MARCIN KOROLEC: To, o czym pan mówi, jest prawdziwe tylko w odniesieniu do pewnego obszaru ochrony środowiska, zwłaszcza tzw. polityki klimatycznej. Generalnie wrażliwość ekologiczna w społeczeństwie wzrasta.

To ekolodzy sprawiają, że nie mamy dobrych autostrad, że upadają kopalnie, brakuje pracy, a nasz kraj nie może pędzić ku świetlanej przyszłości tak szybko, jak by mógł. Tak brzmi dziś głos dużej części społeczeństwa i mediów.

Przesada.

Rząd swoim wetem w sprawie nowych unijnych celów redukcji CO2 wpisał się w ten klimat. Wysłaliście sygnał, że ochrona środowiska jest niebezpieczna.

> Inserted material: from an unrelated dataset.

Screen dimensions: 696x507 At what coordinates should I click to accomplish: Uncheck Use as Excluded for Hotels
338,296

Chciałbym najpierw oddramatyzować słowo „weto”. Nam się po prostu nie udało ustalić jednomyślnie dokumentu, w którym określilibyśmy poziomy oraz tempo redukcji CO2 do 2050 r. Można to nazwać zawetowaniem, ale wtedy opis odbiega od zdarzeń, które miały miejsce na sali obrad Rady Unii Europejskiej ds. środowiska.

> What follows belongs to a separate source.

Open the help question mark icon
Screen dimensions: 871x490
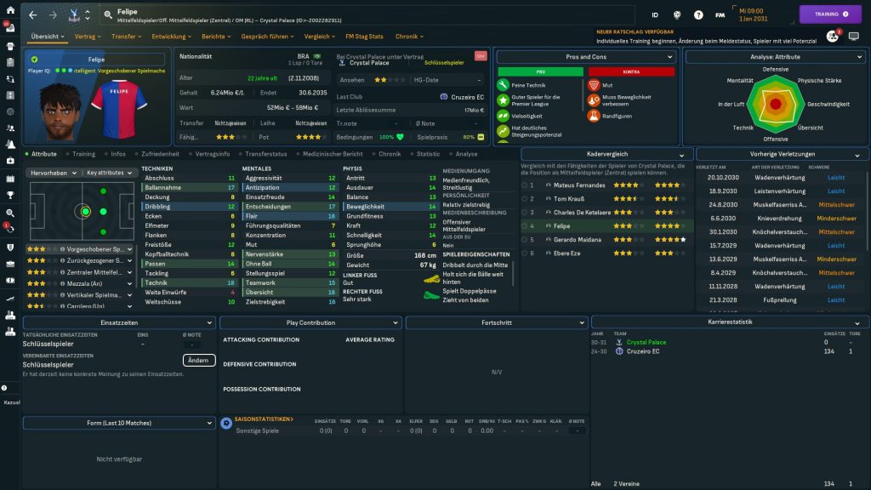[698, 14]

Słowo „weto” oznacza sytuację, w której jeden z grupy mówi, że się nie zgadza, i grupa czegoś nie przyjmuje. Ale obraz nie był i nie jest czarno-biały. My, państwa członkowskie UE jako Rada, byliśmy ustawiani przez Prezydencję Duńską w takiej optyce: jest dokument z Komisji Europejskiej, więc musicie się na niego zgodzić. Problemem unijnych ministrów środowiska jest to, że rzadko przeprowadzane są w tym gronie długie rozmowy przy szerokim zakresie opinii i pozycji. Jako urzędnik z doświadczeniem w sektorze gospodarczym stwierdzam, że dla mnie te negocjacje nawet się nie zaczęły. Gdyby przy tamtym stole siedzieli ministrowie rolnictwa, finansów czy rybołówstwa, potraktowaliby stanowisko Polski jako lekką rozgrzewkę przed poważną rozmową. Tymczasem my skończyliśmy obrady o ósmej wieczorem. Mieliśmy jeszcze całą noc do rozmowy, ale nasi partnerzy nie skorzystali z okazji. Można więc powiedzieć, że to oni wetowali.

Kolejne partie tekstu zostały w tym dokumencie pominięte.